UPDATED 08:00 EDT / OCTOBER 11 2022

BIG DATA

Google touts open data cloud to unify information from every source

Google Cloud has ambitions to build what it says will be the most open, extensible and powerful data cloud of all, as part of its mission to ensure customers can make use of all of their data, from any source, no matter where it is or what format it’s in.

Google announced this “data cloud” vision today at Google Cloud Next 2022, where it introduced an avalanche of updates to its existing data services, as well as some new ones. The new updates are all designed to make this vision of an open and extensible data cloud a reality.

“Every company is a big-data company now,” Gerrit Kazmaier, vice president and general manager of Data Analytics at Google Cloud, told SiliconANGLE in an interview. “This is a call for a data ecosystem. It will be a key underpinning of the modern enterprise.”

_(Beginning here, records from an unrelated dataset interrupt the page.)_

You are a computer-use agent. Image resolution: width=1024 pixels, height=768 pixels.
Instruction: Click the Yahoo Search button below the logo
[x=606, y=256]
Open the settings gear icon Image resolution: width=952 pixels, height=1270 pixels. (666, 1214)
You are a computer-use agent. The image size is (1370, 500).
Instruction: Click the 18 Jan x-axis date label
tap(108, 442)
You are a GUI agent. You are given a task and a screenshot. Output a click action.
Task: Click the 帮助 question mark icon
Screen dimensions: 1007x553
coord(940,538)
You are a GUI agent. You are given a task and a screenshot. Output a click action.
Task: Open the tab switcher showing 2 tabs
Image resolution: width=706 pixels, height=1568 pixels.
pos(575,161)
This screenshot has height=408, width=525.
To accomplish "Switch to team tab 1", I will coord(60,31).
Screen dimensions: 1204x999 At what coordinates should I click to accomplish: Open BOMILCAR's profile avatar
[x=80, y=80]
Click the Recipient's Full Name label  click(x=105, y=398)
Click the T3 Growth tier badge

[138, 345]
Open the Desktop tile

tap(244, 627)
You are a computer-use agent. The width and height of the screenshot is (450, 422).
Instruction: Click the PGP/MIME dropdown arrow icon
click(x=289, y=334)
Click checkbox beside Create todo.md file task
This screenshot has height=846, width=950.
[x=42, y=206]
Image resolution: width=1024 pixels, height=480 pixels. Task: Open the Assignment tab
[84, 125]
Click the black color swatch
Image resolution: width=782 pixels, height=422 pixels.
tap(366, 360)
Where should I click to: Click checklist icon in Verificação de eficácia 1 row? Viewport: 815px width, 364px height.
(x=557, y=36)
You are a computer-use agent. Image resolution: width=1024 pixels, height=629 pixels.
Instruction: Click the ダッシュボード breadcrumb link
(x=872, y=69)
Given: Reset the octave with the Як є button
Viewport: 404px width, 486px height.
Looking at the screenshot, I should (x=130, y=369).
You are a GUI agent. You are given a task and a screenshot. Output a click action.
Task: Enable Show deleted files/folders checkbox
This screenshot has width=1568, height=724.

One of the first steps in fulfilling that vision is to ensure that customers can indeed make use of all of their data. To that end, Google’s data warehouse service BigQuery has gained the ability to analyze unstructured streaming data for the first time.

BigQuery can now ingest every kind of data, regardless of its storage format or environment. Google said that’s vital because most teams today can only work with structured data from operational databases and applications such as ServiceNow, Salesforce, Workday and so on.

But unstructured data, such as video from television archives, audio from call centers and radio, paper documents and so on account for more than 90% of all information available to organizations today. This data, which was previously left gathering dust, can now be analyzed in BigQuery and used to power services such as machine learning, speech recognition, translation, text processing and data analytics via a familiar Structured Query Language interface.

It’s a big step but by far not the only one. To further its aims, Google says, it’s adding support for major data formats such as Apache Iceberg, Delta Lake and Apache Hudi in its BigLake storage engine. “By supporting these widely adopted data formats, we can help eliminate barriers that prevent organizations from getting the full value from their data,” said Kazmaier. “With BigLake, you get the ability to manage data across multiple clouds. We’ll meet you where you are.”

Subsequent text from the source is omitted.